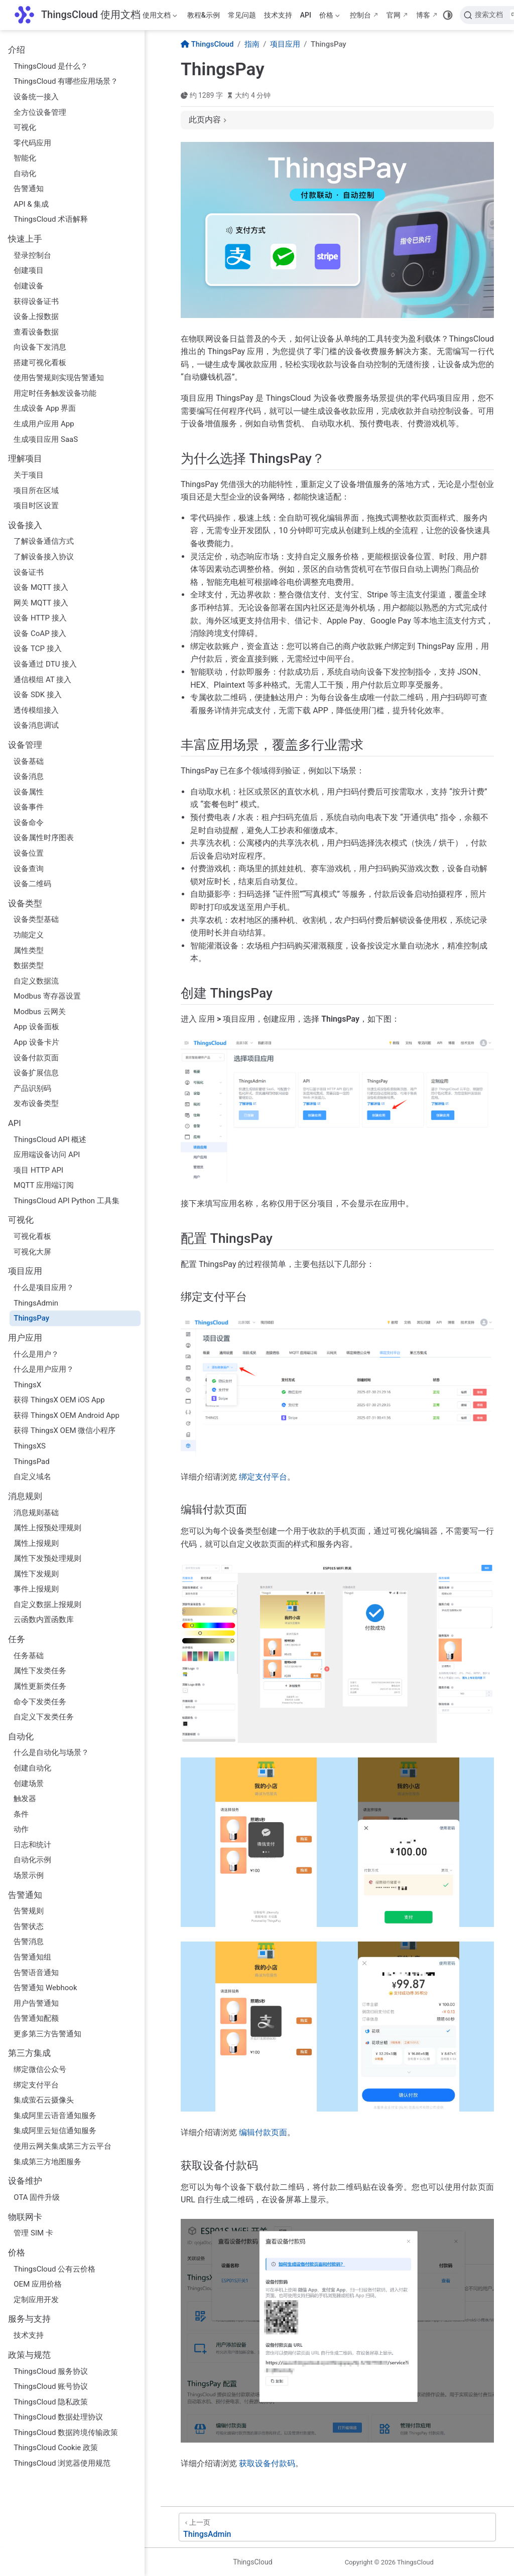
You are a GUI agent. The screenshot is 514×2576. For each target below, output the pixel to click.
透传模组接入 (36, 710)
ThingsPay (31, 1318)
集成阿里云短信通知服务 (55, 2130)
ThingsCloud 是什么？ (51, 66)
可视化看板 (32, 1236)
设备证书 (29, 572)
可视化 (25, 127)
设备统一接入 (36, 96)
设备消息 (29, 776)
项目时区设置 (36, 505)
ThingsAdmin (36, 1303)
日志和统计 (32, 1844)
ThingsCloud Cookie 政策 (56, 2447)
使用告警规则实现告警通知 (59, 377)
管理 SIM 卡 (33, 2232)
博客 (423, 15)
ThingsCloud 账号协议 (51, 2386)
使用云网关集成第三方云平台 (62, 2146)
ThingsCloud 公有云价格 (54, 2269)
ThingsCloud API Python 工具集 (66, 1200)
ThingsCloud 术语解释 (51, 219)
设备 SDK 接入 (38, 694)
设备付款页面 (36, 1057)
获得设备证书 (36, 301)
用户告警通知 (36, 2003)
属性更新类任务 (40, 1686)
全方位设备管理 (40, 112)
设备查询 (29, 868)
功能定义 (29, 934)
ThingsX (27, 1384)
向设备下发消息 (40, 347)
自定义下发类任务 (44, 1716)
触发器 (25, 1798)
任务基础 (29, 1655)
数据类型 (29, 965)
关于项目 (29, 474)
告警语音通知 (36, 1972)
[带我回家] (77, 15)
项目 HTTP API (38, 1170)
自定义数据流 (36, 981)
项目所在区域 (36, 490)
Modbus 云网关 (39, 1011)
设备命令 (29, 822)
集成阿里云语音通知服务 (55, 2115)
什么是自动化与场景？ (51, 1752)
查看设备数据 (36, 332)
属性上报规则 (36, 1543)
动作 (21, 1829)
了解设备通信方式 (44, 541)
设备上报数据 (36, 316)
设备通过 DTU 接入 (45, 664)
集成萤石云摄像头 (44, 2100)
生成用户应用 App (44, 423)
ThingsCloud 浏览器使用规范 (62, 2463)
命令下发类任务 (40, 1701)
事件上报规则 (36, 1588)
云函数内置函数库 (44, 1619)
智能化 (25, 158)
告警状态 (29, 1926)
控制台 (360, 15)
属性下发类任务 (40, 1670)
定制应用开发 (36, 2299)
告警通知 (29, 188)
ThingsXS (30, 1446)
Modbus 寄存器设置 (47, 996)
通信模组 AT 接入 (42, 679)
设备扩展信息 (36, 1072)
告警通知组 (32, 1957)
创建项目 (29, 270)
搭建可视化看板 (40, 362)
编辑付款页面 (263, 2132)
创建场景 (29, 1783)
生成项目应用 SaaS (46, 439)
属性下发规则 (36, 1573)
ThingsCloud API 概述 (50, 1139)
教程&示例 (203, 15)
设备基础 (29, 761)
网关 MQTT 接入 (41, 602)
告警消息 (29, 1941)
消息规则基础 (36, 1512)
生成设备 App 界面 (45, 408)
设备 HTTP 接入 (40, 617)
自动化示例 (32, 1859)
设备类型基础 (36, 919)
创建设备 (29, 285)
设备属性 (29, 791)
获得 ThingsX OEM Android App (66, 1415)
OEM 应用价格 (38, 2284)
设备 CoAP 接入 (40, 633)
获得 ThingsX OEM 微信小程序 (64, 1430)
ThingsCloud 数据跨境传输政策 (66, 2432)
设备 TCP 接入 (38, 648)
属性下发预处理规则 (47, 1558)
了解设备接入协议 (44, 556)
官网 (394, 15)
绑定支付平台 (36, 2084)
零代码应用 (32, 142)
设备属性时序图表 (44, 837)
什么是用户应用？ (44, 1369)
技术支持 (278, 15)
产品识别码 (32, 1088)
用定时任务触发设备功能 (55, 393)
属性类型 (29, 950)
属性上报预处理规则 (47, 1527)
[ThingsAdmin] (337, 2527)
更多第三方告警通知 (47, 2033)
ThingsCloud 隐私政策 (51, 2401)
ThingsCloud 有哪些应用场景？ (66, 81)
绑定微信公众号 (40, 2069)
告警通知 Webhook (45, 1987)
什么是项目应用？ (44, 1287)
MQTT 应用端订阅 (44, 1185)
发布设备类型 (36, 1103)
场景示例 (29, 1875)
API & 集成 (31, 204)
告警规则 (29, 1910)
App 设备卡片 (36, 1042)
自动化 (25, 173)
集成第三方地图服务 (47, 2161)
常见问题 (242, 15)
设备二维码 (32, 883)
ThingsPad (31, 1461)
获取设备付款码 (267, 2463)
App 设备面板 (36, 1026)
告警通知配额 (36, 2018)
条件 (21, 1814)
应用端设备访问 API (47, 1154)
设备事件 (29, 807)
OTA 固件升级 (37, 2197)
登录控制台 (32, 255)
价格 (329, 17)
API (305, 15)
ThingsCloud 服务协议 (51, 2371)
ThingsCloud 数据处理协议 (58, 2417)
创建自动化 (32, 1768)
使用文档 (160, 17)
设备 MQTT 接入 (41, 587)
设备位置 (29, 853)
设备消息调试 (36, 725)
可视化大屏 (32, 1251)
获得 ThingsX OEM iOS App (59, 1399)
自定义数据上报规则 (47, 1604)
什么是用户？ (36, 1354)
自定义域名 (32, 1476)
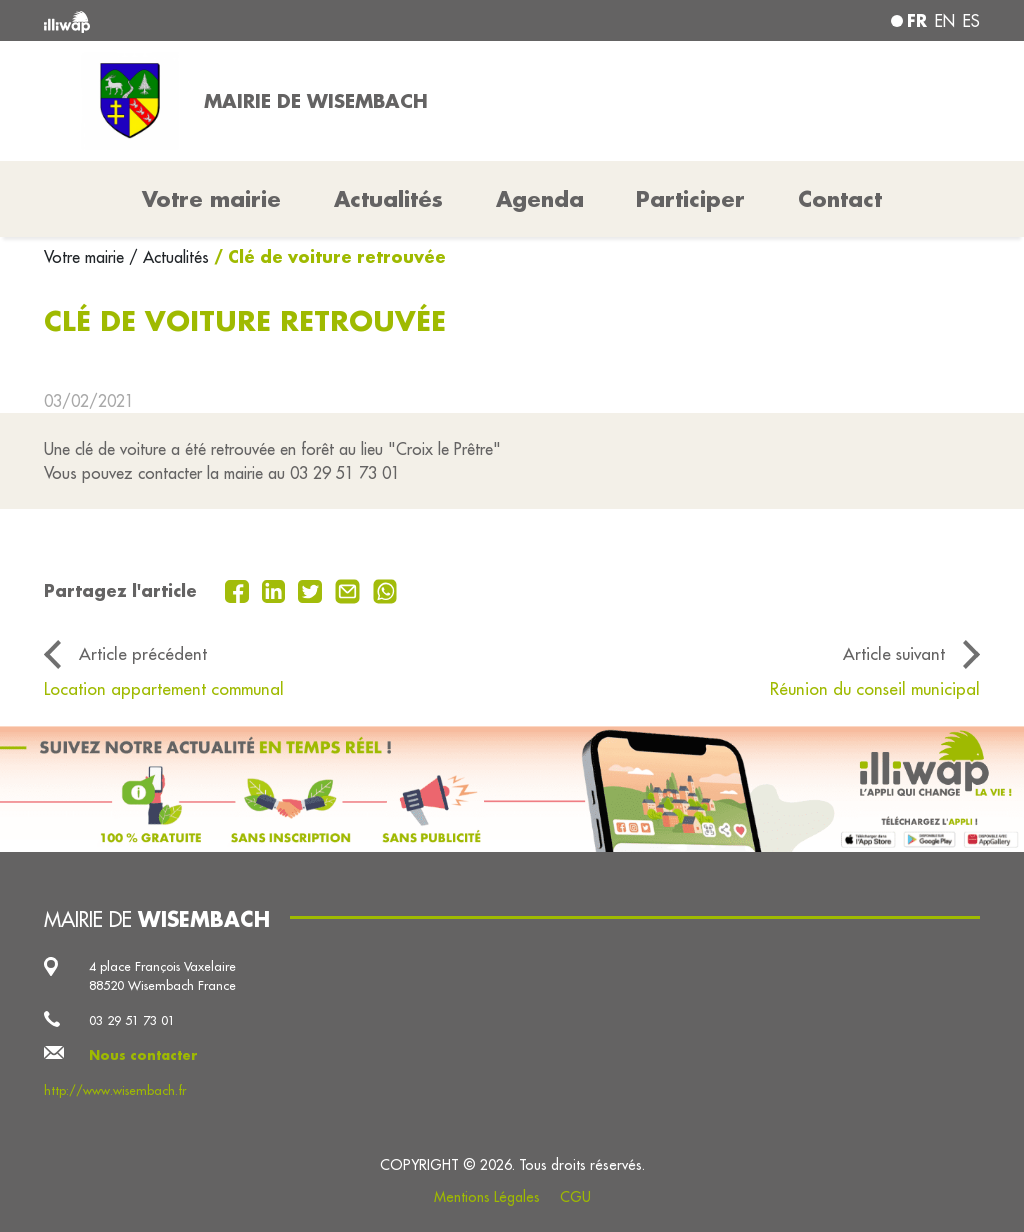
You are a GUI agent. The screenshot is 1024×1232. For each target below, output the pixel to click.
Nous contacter (143, 1055)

**Your goal:** Print the lines above exactly, from the very beginning through the line containing "向设备下发消息 (40, 347)", both ends included, and leave the pictures out.

**Completed exercise:**
You are a GUI agent. The screenshot is 514×2576. For each target below, output the pixel to click.
透传模组接入 (36, 710)
ThingsPay (31, 1318)
集成阿里云短信通知服务 (55, 2130)
ThingsCloud 是什么？ (51, 66)
可视化看板 (32, 1236)
设备证书 (29, 572)
可视化 (25, 127)
设备统一接入 (36, 96)
设备消息 (29, 776)
项目时区设置 (36, 505)
ThingsAdmin (36, 1303)
日志和统计 (32, 1844)
ThingsCloud Cookie 政策 (56, 2447)
使用告警规则实现告警通知 (59, 377)
管理 SIM 卡 (33, 2232)
博客 (423, 15)
ThingsCloud 账号协议 (51, 2386)
使用云网关集成第三方云平台 (62, 2146)
ThingsCloud 公有云价格 (54, 2269)
ThingsCloud API Python 工具集 (66, 1200)
ThingsCloud 术语解释 (51, 219)
设备 SDK 接入 (38, 694)
设备付款页面 (36, 1057)
获得设备证书 (36, 301)
用户告警通知 (36, 2003)
属性更新类任务 (40, 1686)
全方位设备管理 (40, 112)
设备查询 (29, 868)
功能定义 (29, 934)
ThingsX (27, 1384)
向设备下发消息 (40, 347)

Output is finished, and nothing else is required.